20100716 reuters
PRETORIA (Reuters) - Leaders of the Southern African Customs Union (SACU) agreed on Friday to reconsider how they share their trade duty revenues, a move that could hit Botswana, Namibia, Swaziland and Lesotho very hard.
Tensions have been mounting within the 100-year-old SACU, the world's oldest customs agreement, because of a perception in South Africa, easily its biggest economy, that its customs receipts are bankrolling its four smaller neighbours.
According to the International Monetary Fund, SACU revenues account for nearly two thirds of official revenue in landlocked Swaziland and Lesotho, just over a third in Namibia and 25 percent in diamond-rich Botswana.
A communique issued at the end of a two-day summit of SACU leaders in South Africa was thin on detail, but said governments would address the "challenge" of the "sharing of SACU revenue".
The issue has become sharper in South Africa since last year's global slump tipped Africa's biggest economy into recession, putting pressure on the budget and forcing the Finance Ministry to look for cash in hidden places.
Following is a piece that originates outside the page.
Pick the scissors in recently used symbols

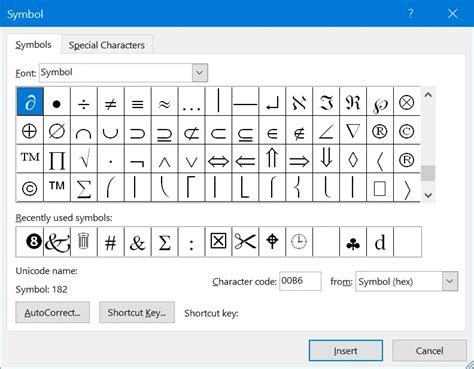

For SACU's smaller members, however, any adjustments to the union's complex revenue-sharing formula are going to be hard to swallow.
"There are big political pressures on the South African Treasury to revise the revenue formula," said Keith Jefferis, an economist and former deputy central bank governor in Botswana.
Revenue sharing was officially devised as a way of compensating southern Africa's smaller economies for South African tariff policy and its virtual monopoly on attracting external investment because of its sheer size.